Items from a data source

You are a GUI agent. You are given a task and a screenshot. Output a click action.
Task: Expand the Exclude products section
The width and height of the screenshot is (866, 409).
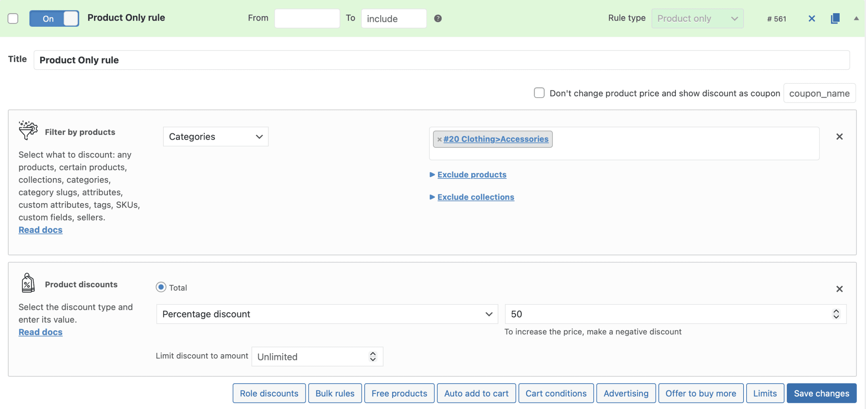pyautogui.click(x=472, y=174)
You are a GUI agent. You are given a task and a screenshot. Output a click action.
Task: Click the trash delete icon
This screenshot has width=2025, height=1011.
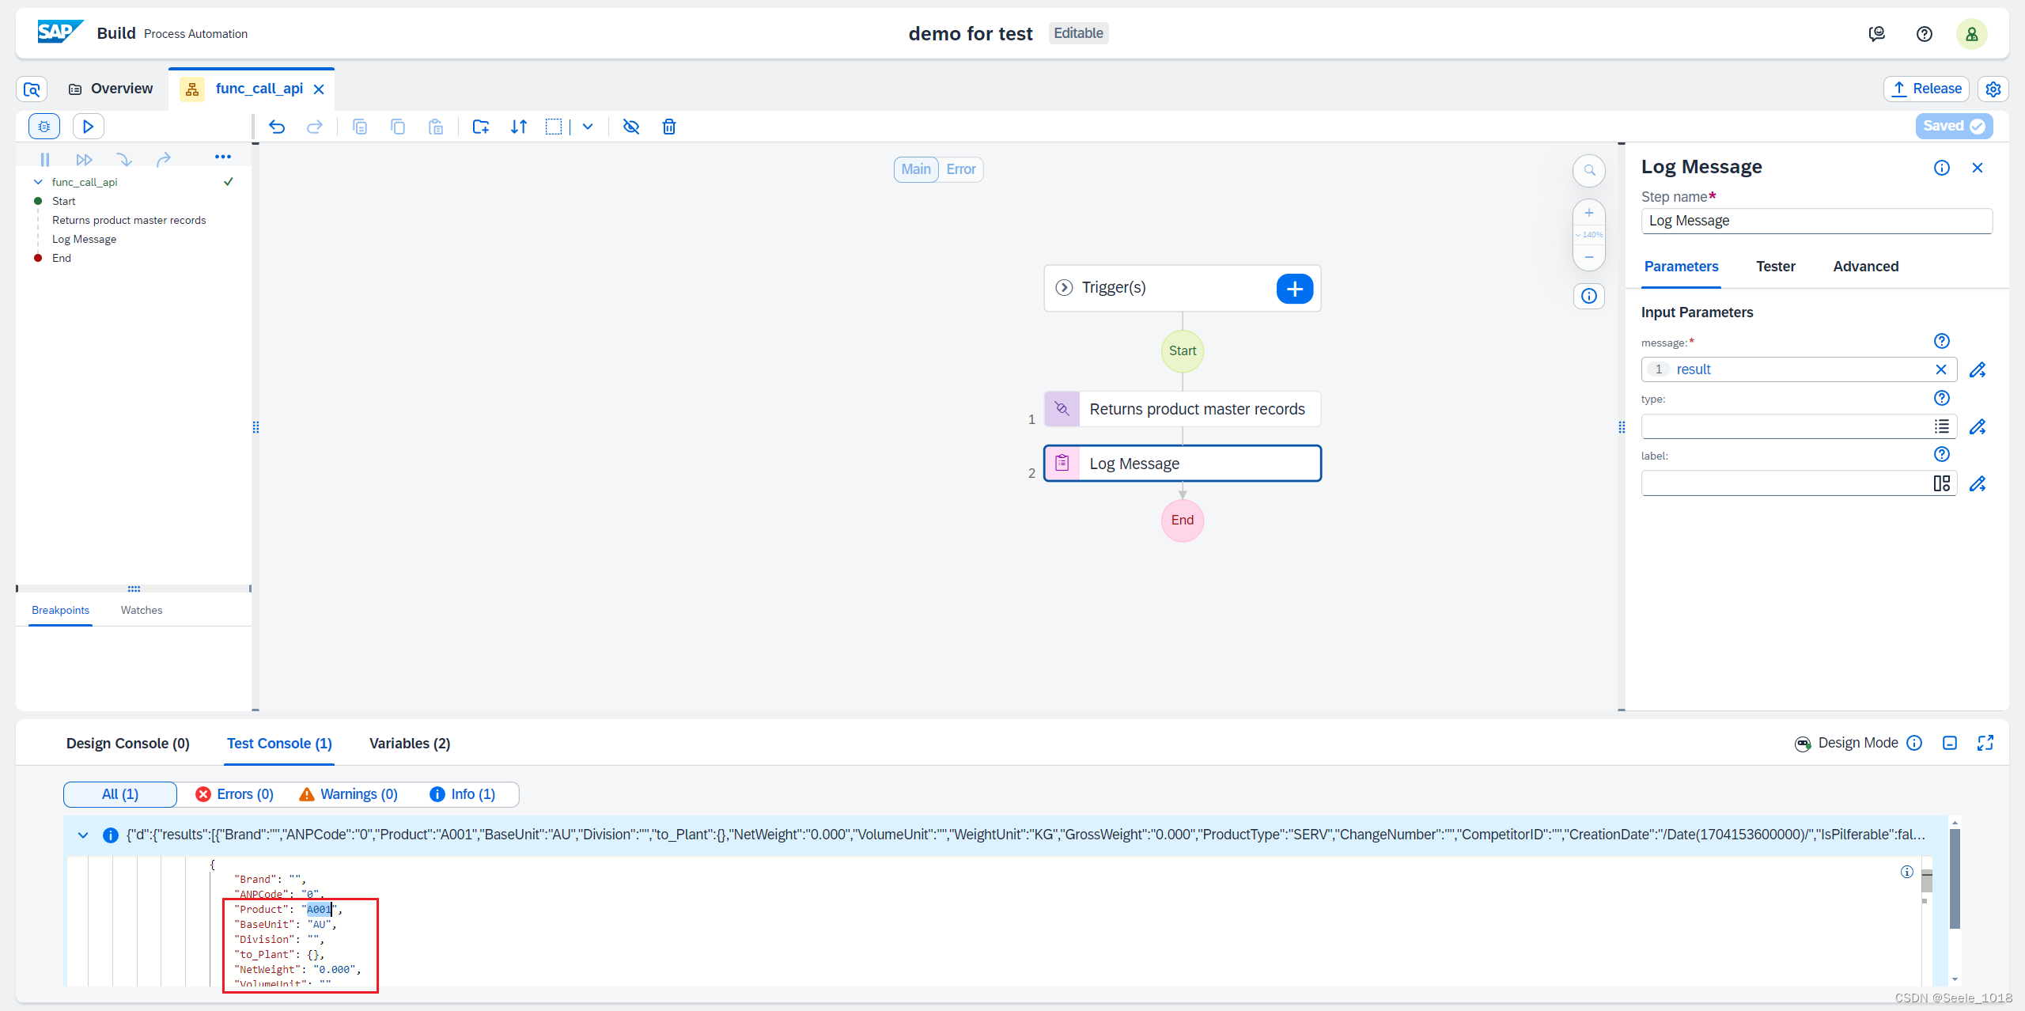tap(668, 127)
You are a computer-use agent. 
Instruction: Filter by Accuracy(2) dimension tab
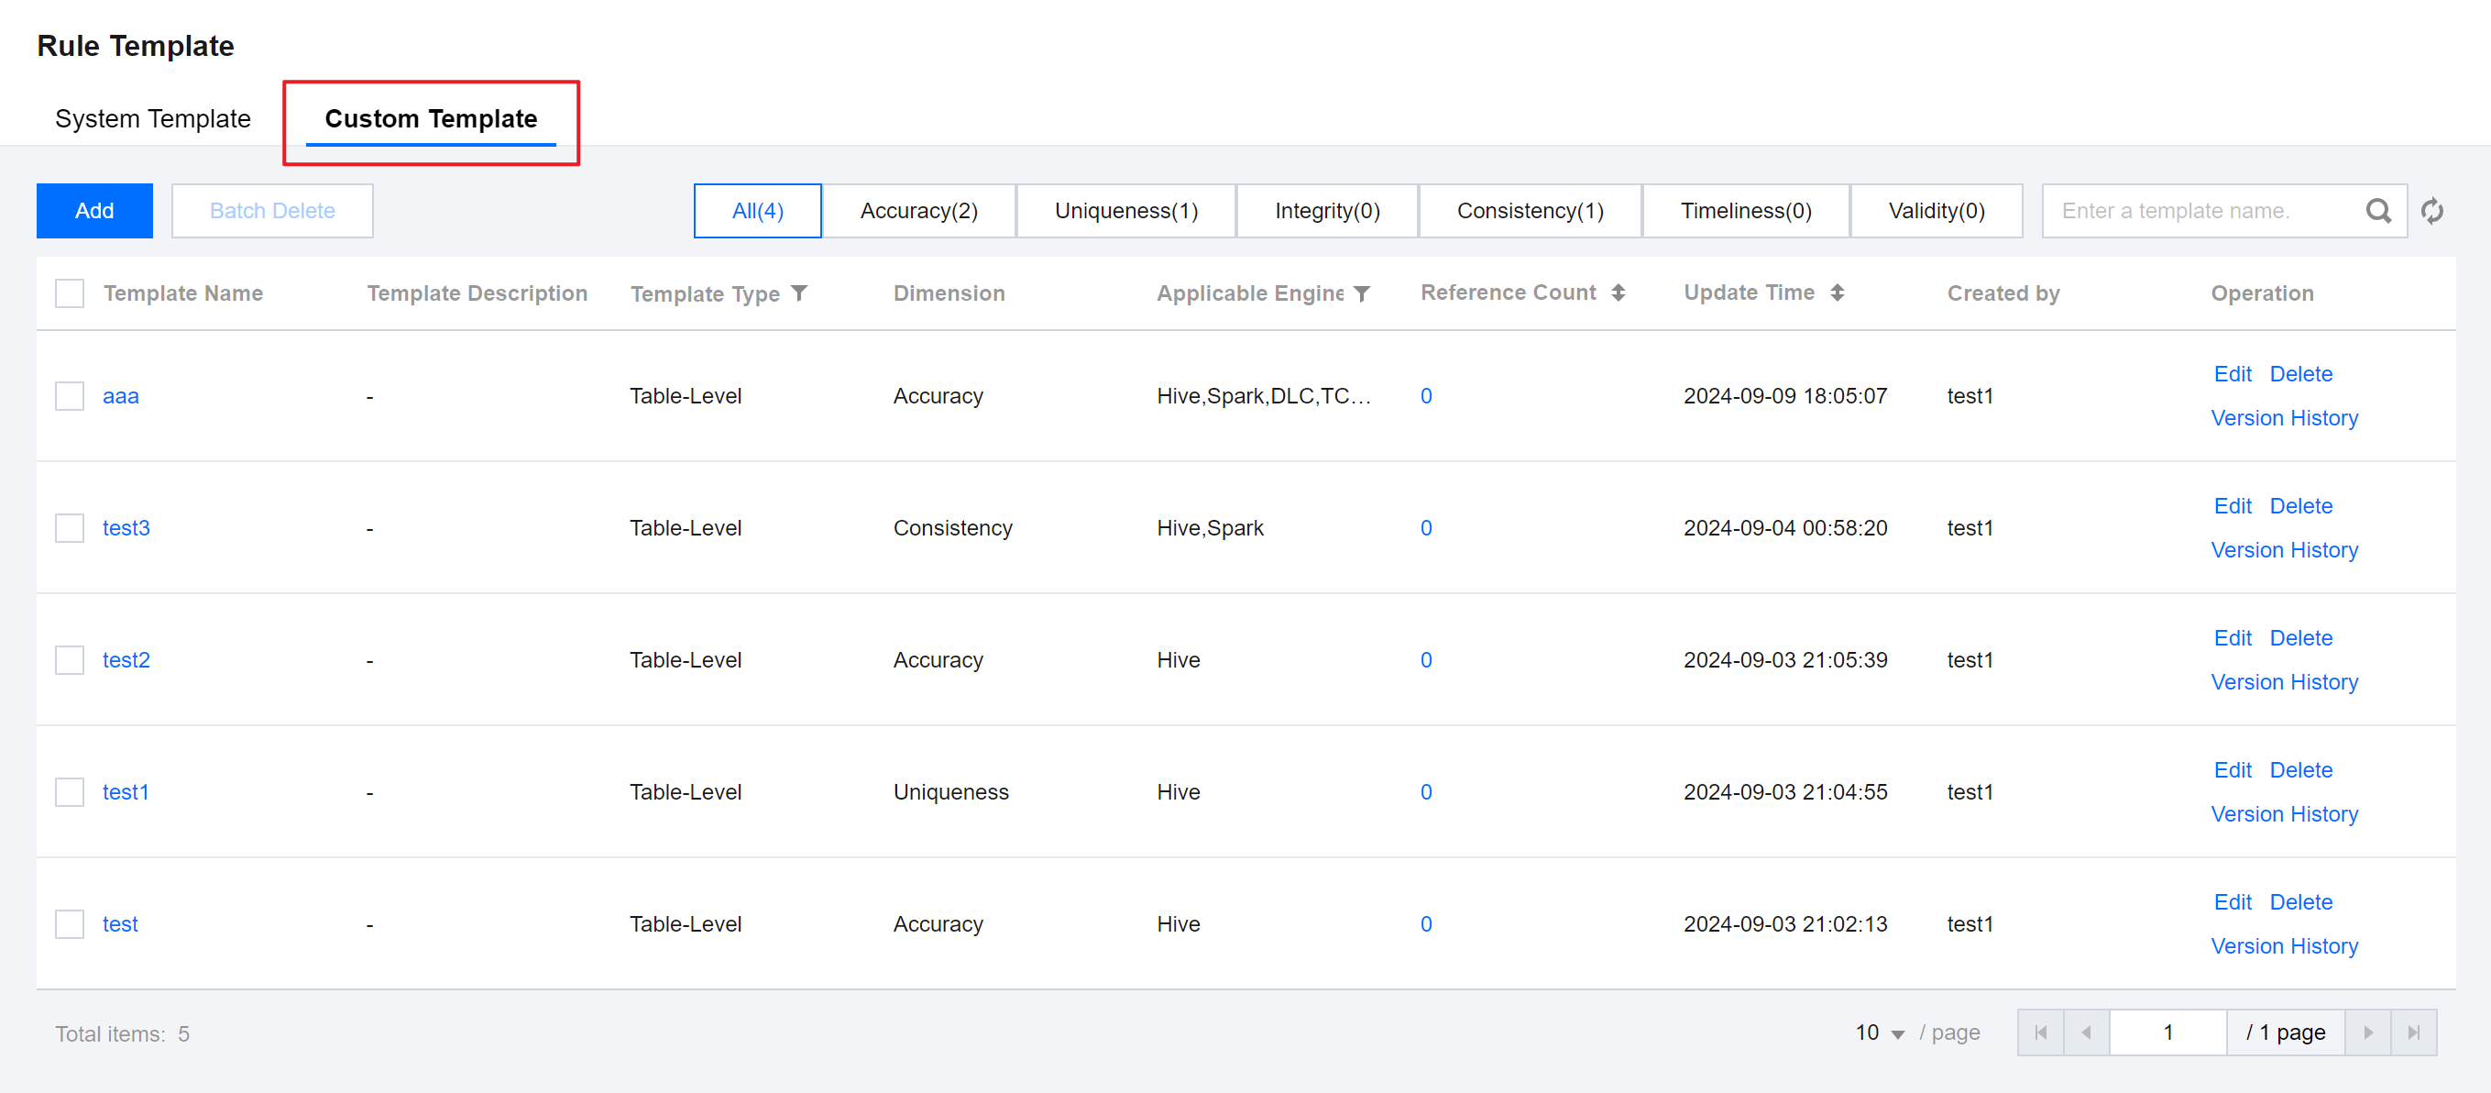coord(919,211)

## TASK GOAL
Repeat only the lines from the one holding "This screenshot has width=2025, height=1011." through the last line of the data, inclusive. Keep the pictures out.

## SOLUTION TO THIS PROBLEM
This screenshot has width=2025, height=1011.
tap(668, 127)
You are a computer-use agent. 
Instruction: Filter by Accuracy(2) dimension tab
coord(919,211)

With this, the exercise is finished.